→ Your objective
Duplicate the lines of the data below, from the line containing "At what coordinates should I click to accomplish: Toggle" through the end of the data, inclusive.

** start of Exercise input **

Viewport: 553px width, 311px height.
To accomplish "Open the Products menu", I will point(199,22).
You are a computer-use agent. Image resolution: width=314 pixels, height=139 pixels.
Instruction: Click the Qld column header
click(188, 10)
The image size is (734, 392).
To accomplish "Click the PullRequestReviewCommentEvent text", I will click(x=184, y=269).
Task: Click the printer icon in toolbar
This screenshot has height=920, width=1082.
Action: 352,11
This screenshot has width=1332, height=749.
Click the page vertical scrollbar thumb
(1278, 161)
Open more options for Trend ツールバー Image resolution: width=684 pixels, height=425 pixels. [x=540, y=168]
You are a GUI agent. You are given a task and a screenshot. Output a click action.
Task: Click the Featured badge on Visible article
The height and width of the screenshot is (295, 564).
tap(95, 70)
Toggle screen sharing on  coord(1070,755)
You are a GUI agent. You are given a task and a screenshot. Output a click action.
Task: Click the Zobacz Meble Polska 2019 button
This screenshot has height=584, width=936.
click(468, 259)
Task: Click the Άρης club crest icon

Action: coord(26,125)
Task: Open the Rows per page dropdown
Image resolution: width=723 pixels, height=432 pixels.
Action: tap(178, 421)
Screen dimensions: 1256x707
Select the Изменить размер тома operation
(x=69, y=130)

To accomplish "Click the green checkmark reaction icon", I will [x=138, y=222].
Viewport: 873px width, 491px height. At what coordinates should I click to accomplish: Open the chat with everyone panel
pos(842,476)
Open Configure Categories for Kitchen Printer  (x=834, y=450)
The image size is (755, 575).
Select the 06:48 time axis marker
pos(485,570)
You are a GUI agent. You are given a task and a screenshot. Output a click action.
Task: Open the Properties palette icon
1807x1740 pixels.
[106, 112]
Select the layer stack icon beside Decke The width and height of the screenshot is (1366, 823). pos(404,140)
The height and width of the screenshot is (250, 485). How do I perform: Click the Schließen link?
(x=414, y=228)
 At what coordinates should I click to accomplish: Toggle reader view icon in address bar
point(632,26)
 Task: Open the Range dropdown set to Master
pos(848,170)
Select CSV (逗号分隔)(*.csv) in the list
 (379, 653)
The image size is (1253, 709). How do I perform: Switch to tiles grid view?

** end of Exercise input **

→ Solved problem
 At what coordinates should I click to accomplish: Toggle reader view icon in address bar
point(632,26)
 Task: Open the Range dropdown set to Master
pos(848,170)
Select CSV (逗号分隔)(*.csv) in the list
 (379, 653)
The image size is (1253, 709). How do I perform: Switch to tiles grid view?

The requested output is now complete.